CD Projekt co-founder Marcin Iwiński has addressed the events leading up to the disastrous launch of Cyberpunk 2077 last year in an attempt to explain how the game’s widely lambasted Xbox One and PlayStation 4 versions were released in such a poor state.
“Based on [our] legacy of genuine and honest communication”, says Iwiński in a new video,” you’ve trusted us and pre-ordered our game, and despite good reviews on PC, the console version of Cyberpunk 2077 did not meet the quality standard we wanted it to meet. I, and the entire leadership team, are deeply sorry for this and this video is me publicly owning up to this.”
According to Iwiński, problems with the console release stemmed from Cyperpunk’s “huge” scope – specifically the “multitude of custom objects, interacting systems, and mechanics” all condensed into a single big city and “in a relatively loading-free environment”.
Cyberpunk 2077 – Our Commitment to Quality.

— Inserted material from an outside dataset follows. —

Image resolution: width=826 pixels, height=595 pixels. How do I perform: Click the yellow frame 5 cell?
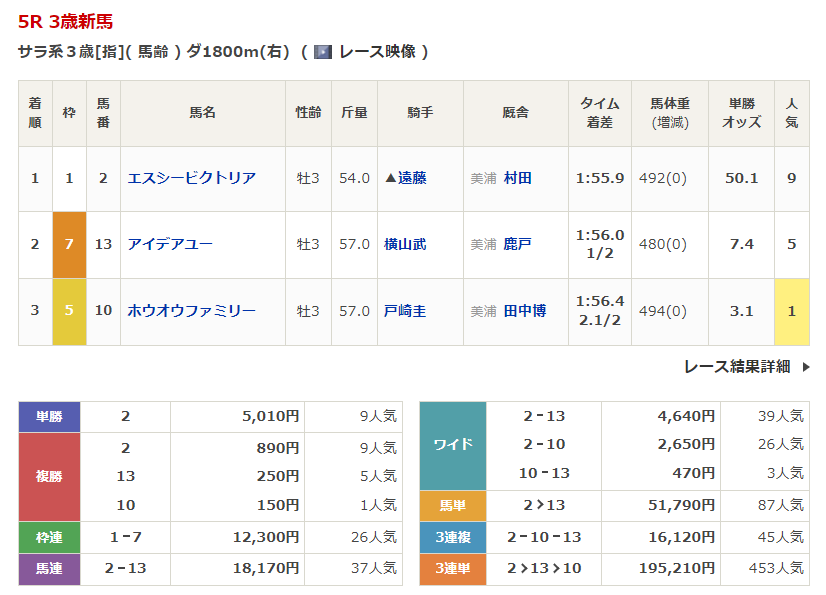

Iwiński says getting all that to run on PlayStation 4 and Xbox One would have been enough of a challenge, “but we made it even more difficult for ourselves by wanting to make the game look epic on PCs and then adjusting it to consoles – especially old gens”. Despite the significant hardware gap, the studio believed “things did not look super difficult at first”, but Iwiński concedes “time has proven that we’ve underestimated the task”.
That proof, of course, came on launch day, when considerable criticism was immediately levied at Cyberpunk’s prominent bugs and awful performance, particularly on base consoles. However, Iwiński insists the studio’s testing “did not show a big part of the issues you experienced”, and that the developer saw “significant improvements each and every day” as it got closer to release and “really believed we’d deliver in the final day zero update”.
Iwiński also addresses the studio’s decision to withhold console review code from publications until mere days before launch, saying that while the PC version was in good shape well in advance of release day, CD Projekt was “fighting for quality on old-gen consoles till the very last moment and every extra day of us working on the day zero update brought visible improvement”, meaning console code was sent out “later than we originally planned”.
Cyperpunk 2077’s revised roadmap.
Iwiński notes that CD Projekt’s “incredibly hard working and talented” development team should not be blamed for Cyberpunk 2077’s disastrous console launch. “Myself and the board are the final decision makers,” he stresses, “and it was our call to release the game. Although, believe me, we never ever intended for anything like this to happen. I assure you that we will do our best to regain your trust”.
To that end, Iwiński takes a few moments to detail the studio’s future plans for Cyberpunk 2077 on console and PC, beginning with variably sized patches – intended to fix bugs and improve the experience across all platforms – “on a regular basis”. The first of these is due in approximately 10 days, with another more significant patch to following in the coming weeks.
CD Projekt’s long-term plans for supporting the game have not change, says Iwiński, but some of Cyperpunk 2077’s more notable post-launch content has now been delayed. Free DLC updates, originally planned to arrive shortly after release, now won’t land until after critical problem areas have been addressed, with more information expected “in the coming months”.
As for the highly anticipated next-gen console update, that’s now due to launch in the second half of the year, and a revised roadmap can be found in CD Projekt’s accompanying blog post.
“We are treating this entire situation very seriously,” concludes Iwiński, “and are working hard to make it right”.